> _TASK REQUIREMENTS_
Swap every "computer-use agent" in the data below for "desktop automation agent", and reproduce the rest of the lines unchanged.

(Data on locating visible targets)
::::
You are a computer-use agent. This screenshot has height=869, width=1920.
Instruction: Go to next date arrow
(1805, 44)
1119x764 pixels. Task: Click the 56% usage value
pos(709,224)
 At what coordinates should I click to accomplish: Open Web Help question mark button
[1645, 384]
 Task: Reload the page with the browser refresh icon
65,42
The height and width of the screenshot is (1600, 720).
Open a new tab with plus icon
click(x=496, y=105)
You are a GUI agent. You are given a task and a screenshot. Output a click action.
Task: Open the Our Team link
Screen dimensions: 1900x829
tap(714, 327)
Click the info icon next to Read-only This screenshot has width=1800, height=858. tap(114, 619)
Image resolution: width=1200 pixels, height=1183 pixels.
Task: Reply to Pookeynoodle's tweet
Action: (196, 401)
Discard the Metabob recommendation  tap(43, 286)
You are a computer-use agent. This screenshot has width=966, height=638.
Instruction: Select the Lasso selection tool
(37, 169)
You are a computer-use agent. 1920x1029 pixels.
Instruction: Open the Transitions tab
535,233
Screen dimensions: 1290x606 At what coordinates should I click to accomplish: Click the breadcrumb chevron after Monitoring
::::
> _RESULT OF THIS TASK_
You are a desktop automation agent. This screenshot has height=869, width=1920.
Instruction: Go to next date arrow
(1805, 44)
1119x764 pixels. Task: Click the 56% usage value
pos(709,224)
 At what coordinates should I click to accomplish: Open Web Help question mark button
[1645, 384]
 Task: Reload the page with the browser refresh icon
65,42
The height and width of the screenshot is (1600, 720).
Open a new tab with plus icon
click(x=496, y=105)
You are a GUI agent. You are given a task and a screenshot. Output a click action.
Task: Open the Our Team link
Screen dimensions: 1900x829
tap(714, 327)
Click the info icon next to Read-only This screenshot has width=1800, height=858. tap(114, 619)
Image resolution: width=1200 pixels, height=1183 pixels.
Task: Reply to Pookeynoodle's tweet
Action: (196, 401)
Discard the Metabob recommendation  tap(43, 286)
You are a desktop automation agent. This screenshot has width=966, height=638.
Instruction: Select the Lasso selection tool
(37, 169)
You are a desktop automation agent. 1920x1029 pixels.
Instruction: Open the Transitions tab
535,233
Screen dimensions: 1290x606 At what coordinates should I click to accomplish: Click the breadcrumb chevron after Monitoring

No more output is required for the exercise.